* **Instruction**
Output, as a numbered list with blank lines omitted, the part of the material that opens with the line containing "The width and height of the screenshot is (941, 628)." and closes with the line containing "click(518, 825)", both included.

═════ Listed records ═════

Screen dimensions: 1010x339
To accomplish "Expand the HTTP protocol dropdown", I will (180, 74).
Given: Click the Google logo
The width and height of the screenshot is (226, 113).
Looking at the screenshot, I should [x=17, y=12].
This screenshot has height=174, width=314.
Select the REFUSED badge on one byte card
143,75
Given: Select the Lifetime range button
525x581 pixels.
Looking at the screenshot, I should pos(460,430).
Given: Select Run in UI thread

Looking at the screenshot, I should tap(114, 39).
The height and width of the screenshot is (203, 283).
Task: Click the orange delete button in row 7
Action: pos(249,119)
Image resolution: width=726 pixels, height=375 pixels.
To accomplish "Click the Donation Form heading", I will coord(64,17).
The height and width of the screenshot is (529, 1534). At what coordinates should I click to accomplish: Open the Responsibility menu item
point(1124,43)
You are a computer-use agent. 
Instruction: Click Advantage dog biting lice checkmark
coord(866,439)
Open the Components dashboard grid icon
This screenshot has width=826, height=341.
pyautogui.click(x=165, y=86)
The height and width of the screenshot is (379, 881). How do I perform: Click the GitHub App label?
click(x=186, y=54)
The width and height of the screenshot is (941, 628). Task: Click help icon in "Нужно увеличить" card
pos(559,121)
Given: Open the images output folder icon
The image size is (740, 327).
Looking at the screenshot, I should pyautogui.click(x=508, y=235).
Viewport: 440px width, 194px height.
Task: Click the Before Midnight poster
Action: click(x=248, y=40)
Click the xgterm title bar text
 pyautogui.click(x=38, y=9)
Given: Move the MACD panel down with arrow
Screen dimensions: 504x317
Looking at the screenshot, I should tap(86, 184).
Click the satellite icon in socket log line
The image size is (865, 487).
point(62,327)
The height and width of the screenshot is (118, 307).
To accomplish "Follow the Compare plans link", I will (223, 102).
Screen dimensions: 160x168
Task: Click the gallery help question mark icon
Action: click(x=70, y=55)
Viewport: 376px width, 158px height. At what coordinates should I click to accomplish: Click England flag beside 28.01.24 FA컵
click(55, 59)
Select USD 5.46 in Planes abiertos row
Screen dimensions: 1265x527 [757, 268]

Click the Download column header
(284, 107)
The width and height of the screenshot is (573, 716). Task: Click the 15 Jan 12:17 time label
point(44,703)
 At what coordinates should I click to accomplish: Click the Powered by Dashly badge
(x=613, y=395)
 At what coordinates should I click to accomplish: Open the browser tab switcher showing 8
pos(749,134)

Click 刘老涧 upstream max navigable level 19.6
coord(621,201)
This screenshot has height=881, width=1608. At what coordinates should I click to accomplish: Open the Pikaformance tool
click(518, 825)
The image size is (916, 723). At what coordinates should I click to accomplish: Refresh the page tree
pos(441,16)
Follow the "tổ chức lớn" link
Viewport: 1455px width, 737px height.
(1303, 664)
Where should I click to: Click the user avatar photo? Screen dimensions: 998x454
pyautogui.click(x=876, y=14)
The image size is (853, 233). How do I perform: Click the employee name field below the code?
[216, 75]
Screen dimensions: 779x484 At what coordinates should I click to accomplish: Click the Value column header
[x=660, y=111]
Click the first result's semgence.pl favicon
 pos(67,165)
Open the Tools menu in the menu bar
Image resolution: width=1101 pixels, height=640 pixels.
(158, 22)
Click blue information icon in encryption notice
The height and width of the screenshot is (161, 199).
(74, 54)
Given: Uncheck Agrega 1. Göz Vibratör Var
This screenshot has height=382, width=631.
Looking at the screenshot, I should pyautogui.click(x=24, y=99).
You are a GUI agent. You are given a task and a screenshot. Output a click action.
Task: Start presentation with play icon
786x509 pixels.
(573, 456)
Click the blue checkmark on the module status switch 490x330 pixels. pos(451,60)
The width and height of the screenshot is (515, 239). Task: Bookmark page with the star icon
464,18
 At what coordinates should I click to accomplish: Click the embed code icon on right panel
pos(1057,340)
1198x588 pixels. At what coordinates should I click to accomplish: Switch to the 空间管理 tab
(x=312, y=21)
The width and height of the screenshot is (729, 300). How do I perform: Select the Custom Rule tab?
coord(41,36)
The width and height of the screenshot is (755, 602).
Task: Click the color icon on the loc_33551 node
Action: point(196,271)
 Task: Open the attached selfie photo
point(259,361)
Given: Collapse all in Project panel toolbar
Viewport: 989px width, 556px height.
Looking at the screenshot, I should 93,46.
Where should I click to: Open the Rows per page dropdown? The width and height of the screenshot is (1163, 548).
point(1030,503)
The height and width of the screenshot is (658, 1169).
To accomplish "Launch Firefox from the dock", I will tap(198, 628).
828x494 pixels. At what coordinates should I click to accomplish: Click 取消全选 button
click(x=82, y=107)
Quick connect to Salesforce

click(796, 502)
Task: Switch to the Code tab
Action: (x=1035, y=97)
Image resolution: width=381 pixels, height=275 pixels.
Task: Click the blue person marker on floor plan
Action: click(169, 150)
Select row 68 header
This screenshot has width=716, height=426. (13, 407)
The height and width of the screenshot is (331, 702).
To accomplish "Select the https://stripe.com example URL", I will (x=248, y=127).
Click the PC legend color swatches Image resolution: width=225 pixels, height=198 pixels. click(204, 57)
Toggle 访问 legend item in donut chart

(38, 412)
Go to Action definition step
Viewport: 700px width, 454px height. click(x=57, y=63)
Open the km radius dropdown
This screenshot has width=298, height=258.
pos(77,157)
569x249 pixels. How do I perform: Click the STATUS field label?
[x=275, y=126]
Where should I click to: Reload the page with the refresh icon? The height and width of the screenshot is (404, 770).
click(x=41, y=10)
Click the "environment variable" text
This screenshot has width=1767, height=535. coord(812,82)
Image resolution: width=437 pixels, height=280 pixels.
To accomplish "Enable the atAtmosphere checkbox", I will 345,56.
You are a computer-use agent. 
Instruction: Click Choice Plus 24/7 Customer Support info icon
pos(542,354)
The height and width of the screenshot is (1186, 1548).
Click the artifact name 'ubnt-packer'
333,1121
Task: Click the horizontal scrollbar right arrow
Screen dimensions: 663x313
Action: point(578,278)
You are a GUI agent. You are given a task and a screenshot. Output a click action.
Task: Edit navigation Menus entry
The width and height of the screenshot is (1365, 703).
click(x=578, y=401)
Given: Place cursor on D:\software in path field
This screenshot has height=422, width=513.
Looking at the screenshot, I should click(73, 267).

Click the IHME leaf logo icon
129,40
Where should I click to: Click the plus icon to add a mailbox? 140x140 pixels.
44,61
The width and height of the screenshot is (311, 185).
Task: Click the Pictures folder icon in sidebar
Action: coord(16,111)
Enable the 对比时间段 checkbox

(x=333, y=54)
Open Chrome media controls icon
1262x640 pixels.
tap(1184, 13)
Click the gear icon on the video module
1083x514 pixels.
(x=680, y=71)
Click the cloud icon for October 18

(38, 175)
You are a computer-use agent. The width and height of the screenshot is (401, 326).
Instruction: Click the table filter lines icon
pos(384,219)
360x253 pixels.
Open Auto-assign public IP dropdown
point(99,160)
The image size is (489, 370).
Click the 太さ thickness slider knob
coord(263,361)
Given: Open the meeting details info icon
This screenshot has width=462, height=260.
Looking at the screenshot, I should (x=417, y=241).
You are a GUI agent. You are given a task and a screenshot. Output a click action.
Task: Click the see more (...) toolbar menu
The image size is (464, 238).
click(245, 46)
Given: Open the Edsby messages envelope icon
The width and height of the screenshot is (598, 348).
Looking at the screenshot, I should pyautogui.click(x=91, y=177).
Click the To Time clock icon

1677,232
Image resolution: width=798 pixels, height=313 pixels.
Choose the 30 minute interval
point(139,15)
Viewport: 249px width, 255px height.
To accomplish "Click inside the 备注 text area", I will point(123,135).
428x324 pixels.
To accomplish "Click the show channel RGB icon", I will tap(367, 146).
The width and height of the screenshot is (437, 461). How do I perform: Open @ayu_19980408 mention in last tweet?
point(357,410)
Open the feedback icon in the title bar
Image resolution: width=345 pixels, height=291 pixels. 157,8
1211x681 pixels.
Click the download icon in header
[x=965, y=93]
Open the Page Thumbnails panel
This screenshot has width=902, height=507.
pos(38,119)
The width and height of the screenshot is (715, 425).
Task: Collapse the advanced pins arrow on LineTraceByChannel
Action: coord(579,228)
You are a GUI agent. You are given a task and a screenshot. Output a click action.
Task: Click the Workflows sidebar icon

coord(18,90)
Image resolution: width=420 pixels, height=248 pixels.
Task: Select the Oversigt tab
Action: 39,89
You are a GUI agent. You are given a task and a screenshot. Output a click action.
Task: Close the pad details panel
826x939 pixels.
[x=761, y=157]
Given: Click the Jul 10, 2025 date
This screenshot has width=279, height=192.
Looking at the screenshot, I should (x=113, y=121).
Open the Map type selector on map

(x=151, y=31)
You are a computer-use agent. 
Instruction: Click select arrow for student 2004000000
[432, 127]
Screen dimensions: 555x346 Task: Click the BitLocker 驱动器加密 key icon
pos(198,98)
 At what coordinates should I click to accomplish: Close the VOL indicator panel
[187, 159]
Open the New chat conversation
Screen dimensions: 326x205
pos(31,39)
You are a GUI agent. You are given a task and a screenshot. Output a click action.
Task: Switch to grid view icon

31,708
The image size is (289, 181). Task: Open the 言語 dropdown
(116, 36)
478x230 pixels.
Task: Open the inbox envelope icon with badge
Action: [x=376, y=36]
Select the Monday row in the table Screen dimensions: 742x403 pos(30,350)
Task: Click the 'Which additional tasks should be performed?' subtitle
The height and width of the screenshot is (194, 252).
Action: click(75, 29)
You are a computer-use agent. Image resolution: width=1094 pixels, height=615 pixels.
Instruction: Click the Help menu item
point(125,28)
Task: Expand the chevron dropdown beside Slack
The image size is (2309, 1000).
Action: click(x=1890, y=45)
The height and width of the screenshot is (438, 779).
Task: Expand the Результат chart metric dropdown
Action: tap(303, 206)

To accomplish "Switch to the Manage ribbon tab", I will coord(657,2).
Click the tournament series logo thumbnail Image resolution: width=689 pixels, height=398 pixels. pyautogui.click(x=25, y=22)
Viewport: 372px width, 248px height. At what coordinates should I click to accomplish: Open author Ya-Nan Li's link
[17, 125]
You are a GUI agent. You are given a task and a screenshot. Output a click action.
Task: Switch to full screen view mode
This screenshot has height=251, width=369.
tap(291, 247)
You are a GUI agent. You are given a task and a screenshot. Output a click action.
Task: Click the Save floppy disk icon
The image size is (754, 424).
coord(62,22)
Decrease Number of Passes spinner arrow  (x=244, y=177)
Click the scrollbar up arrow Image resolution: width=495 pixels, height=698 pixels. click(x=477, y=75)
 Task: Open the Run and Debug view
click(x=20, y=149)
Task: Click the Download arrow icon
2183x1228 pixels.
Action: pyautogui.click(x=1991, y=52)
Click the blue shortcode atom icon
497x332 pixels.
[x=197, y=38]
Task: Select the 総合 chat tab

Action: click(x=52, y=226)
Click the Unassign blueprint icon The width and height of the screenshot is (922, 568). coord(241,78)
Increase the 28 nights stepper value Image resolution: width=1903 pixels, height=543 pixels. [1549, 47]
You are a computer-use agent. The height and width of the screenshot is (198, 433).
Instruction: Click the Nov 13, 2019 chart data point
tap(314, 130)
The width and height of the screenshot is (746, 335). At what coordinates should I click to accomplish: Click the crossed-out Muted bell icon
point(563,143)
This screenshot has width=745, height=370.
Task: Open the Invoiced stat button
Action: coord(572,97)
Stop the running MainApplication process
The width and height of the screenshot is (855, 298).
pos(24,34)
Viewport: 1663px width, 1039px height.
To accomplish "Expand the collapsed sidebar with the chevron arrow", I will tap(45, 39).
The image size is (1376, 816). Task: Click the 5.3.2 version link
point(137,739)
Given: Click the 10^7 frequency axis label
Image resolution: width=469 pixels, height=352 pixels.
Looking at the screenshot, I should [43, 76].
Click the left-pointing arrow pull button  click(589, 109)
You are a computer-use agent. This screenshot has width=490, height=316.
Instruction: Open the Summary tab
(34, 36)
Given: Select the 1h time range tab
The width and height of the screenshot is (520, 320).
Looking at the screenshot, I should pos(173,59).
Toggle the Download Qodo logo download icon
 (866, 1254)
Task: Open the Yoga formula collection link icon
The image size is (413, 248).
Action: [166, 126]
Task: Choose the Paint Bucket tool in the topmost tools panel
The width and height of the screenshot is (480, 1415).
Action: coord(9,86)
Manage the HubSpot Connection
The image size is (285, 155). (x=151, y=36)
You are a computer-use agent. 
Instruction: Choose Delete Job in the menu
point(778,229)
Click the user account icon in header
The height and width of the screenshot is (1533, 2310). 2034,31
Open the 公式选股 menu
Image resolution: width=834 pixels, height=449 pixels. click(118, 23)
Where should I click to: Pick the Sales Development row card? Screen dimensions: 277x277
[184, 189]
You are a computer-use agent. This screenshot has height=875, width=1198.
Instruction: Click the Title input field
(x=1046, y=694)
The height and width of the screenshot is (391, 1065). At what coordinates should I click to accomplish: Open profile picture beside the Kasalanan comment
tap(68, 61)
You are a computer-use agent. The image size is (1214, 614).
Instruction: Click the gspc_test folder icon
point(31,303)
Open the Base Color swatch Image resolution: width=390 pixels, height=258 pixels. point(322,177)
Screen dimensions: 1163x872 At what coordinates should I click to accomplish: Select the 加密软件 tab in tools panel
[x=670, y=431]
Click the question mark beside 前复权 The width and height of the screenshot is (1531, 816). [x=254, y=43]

═════

* **Output of the exercise**
1. The width and height of the screenshot is (941, 628). Task: Click help icon in "Нужно увеличить" card
2. pos(559,121)
3. Given: Open the images output folder icon
4. The image size is (740, 327).
5. Looking at the screenshot, I should pyautogui.click(x=508, y=235).
6. Viewport: 440px width, 194px height.
7. Task: Click the Before Midnight poster
8. Action: click(x=248, y=40)
9. Click the xgterm title bar text
10.  pyautogui.click(x=38, y=9)
11. Given: Move the MACD panel down with arrow
12. Screen dimensions: 504x317
13. Looking at the screenshot, I should tap(86, 184).
14. Click the satellite icon in socket log line
15. The image size is (865, 487).
16. point(62,327)
17. The height and width of the screenshot is (118, 307).
18. To accomplish "Follow the Compare plans link", I will (223, 102).
19. Screen dimensions: 160x168
20. Task: Click the gallery help question mark icon
21. Action: click(x=70, y=55)
22. Viewport: 376px width, 158px height. At what coordinates should I click to accomplish: Click England flag beside 28.01.24 FA컵
23. click(55, 59)
24. Select USD 5.46 in Planes abiertos row
25. Screen dimensions: 1265x527 [757, 268]
26. Click the Download column header
27. (284, 107)
28. The width and height of the screenshot is (573, 716). Task: Click the 15 Jan 12:17 time label
29. point(44,703)
30.  At what coordinates should I click to accomplish: Click the Powered by Dashly badge
31. (x=613, y=395)
32.  At what coordinates should I click to accomplish: Open the browser tab switcher showing 8
33. pos(749,134)
34. Click 刘老涧 upstream max navigable level 19.6
35. coord(621,201)
36. This screenshot has height=881, width=1608. At what coordinates should I click to accomplish: Open the Pikaformance tool
37. click(518, 825)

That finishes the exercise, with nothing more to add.